═════ TESTO FORNITO ═════

Weekend di aggiornamento Istruttori Scuola Montanari: programmata da tempo, ma il freddo previsto
scombussola tutti i piani. Noi cinque ci giravamo mail da una
settimana fantasticando della est del gigante Catinaccio, come bimbi davanti al lecca lecca, con
io che speravo di riuscire a partecipare (grazie sorella), ma il
giovedì alla riunione, tutto scende un po’..
Ma ci siamo, sono le 4 al parcheggio e io, Mirko, Gianluca Nicola, Roberto, riusciamo a partire: la frase emblema dell’altra sera
è stata “se fossimo bravi quanto siam carichi, avremmo già
scalato l’Everest”, quanta verità e saggezza in questa perla di
Gianluca. Un’altra macchina partirà un’ora più tardi con Luca e socio, Enrico e Fabio, l’altra macchina ha deciso che c’è
troppo freddo e se ne andrà a Ledro domani: un aggiornamento strano,
che finirà più come un weekend di arrampicata, ma anche questo è
aggiornamento!
All'arrivo al parcheggio degli
impianti però, il morale è un po’ sceso: c’è nuvolo. Ma per
Dio, salendo col servizio taxi scopriremo che si tratta di nubi di
valle (come più volte ho detto per caricare la ciurma, visto che
l’avevo letto sulle previsioni meteo) e arrivati al Gardeccia
intravediamo le pareti gialle dolomitiche, dai c’andom! In realtà
ce la prendiamo comoda, inutile correre per poi soffrire il freddo,
ma io scalpito.
Saliamo più veloci delle nubi, e
questo ci permette di ammirare una foto da cartolina: le cime
dolomitiche sopra un tappeto di nubi, con il sole che ancora non è
piena potenza e quindi da un effetto di luce soffusa. Già questo
merita il viaggio. Beh, più o meno.. Scorgiamo la nostra meta, Punta
Emma, bel torrione roccioso che appare piccino a fianco della bestia
catinaccio, ma si tratta in realtà di pur sempre di 400m di
arrampicata.
Al Vajolet, dove pernotteremo, lasciamo
i secondi zaini, e intanto le nubi ci raggiungono: siamo gorilli
nella nebbia ormai. E ci siamo. Stavolta non ci mettiamo molto a
trovare l’attacco della via, o meglio a essere d’accordo che sia
questo. Io e Mirko siamo in cordata insieme, poi glia altri tre ne
formano un’altra: noi partiamo per primi, e io per primo: la vista
del chiodo mi conforterà notevolmente sul fatto che la via sia
davvero questa!

═════

CONSEGNA: Cita dal racconto il passo compreso tra "Saliamo più veloci" e "arrampicata.", estremi inclusi, senza cambiare nulla. Basati unicamente sul racconto.

═════ DATI MOSTRATI ═════

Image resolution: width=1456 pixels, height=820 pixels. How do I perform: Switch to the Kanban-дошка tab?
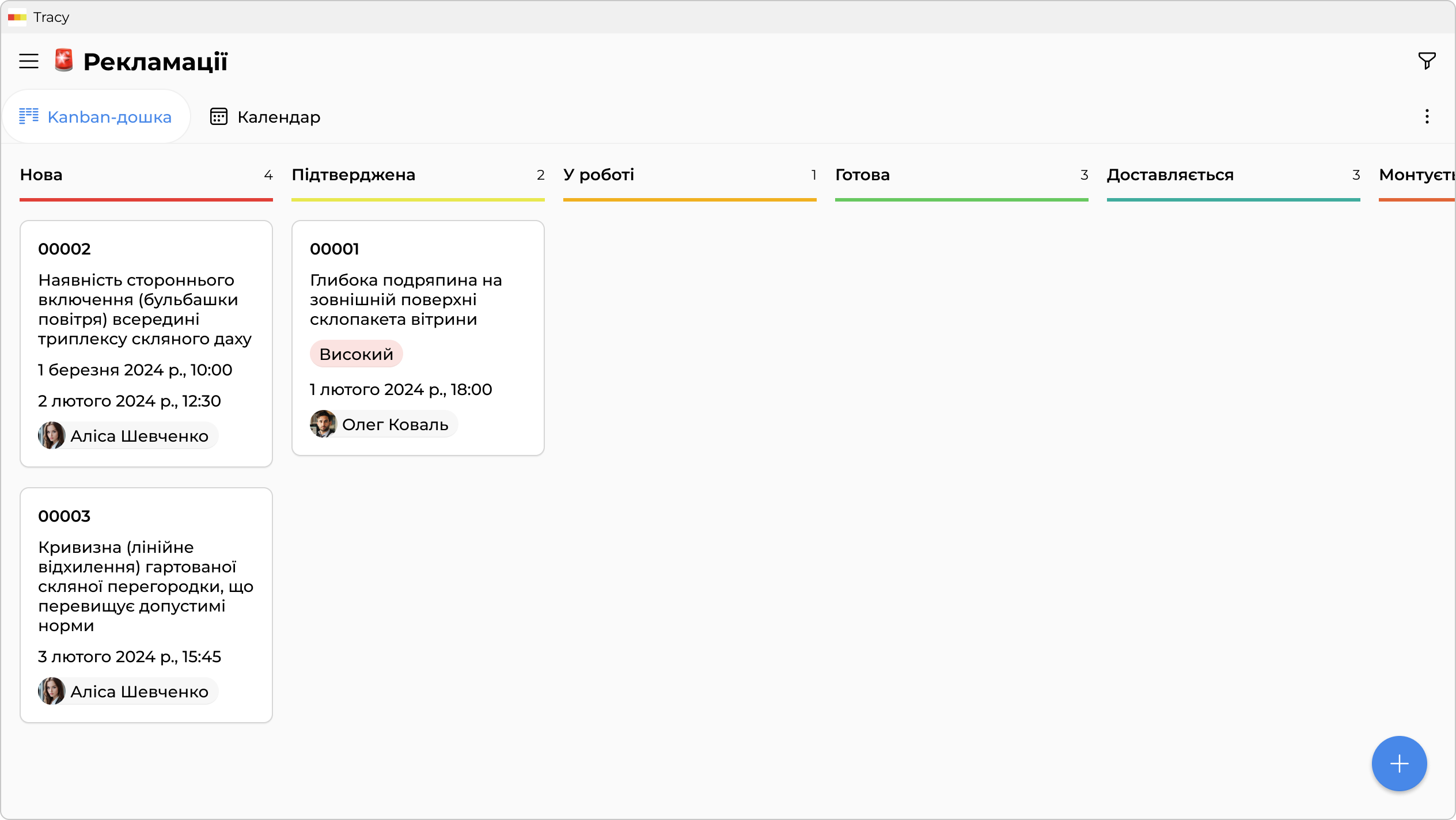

═════

RISULTATO DELL'ESERCIZIO:
Saliamo più veloci delle nubi, e
questo ci permette di ammirare una foto da cartolina: le cime
dolomitiche sopra un tappeto di nubi, con il sole che ancora non è
piena potenza e quindi da un effetto di luce soffusa. Già questo
merita il viaggio. Beh, più o meno.. Scorgiamo la nostra meta, Punta
Emma, bel torrione roccioso che appare piccino a fianco della bestia
catinaccio, ma si tratta in realtà di pur sempre di 400m di
arrampicata.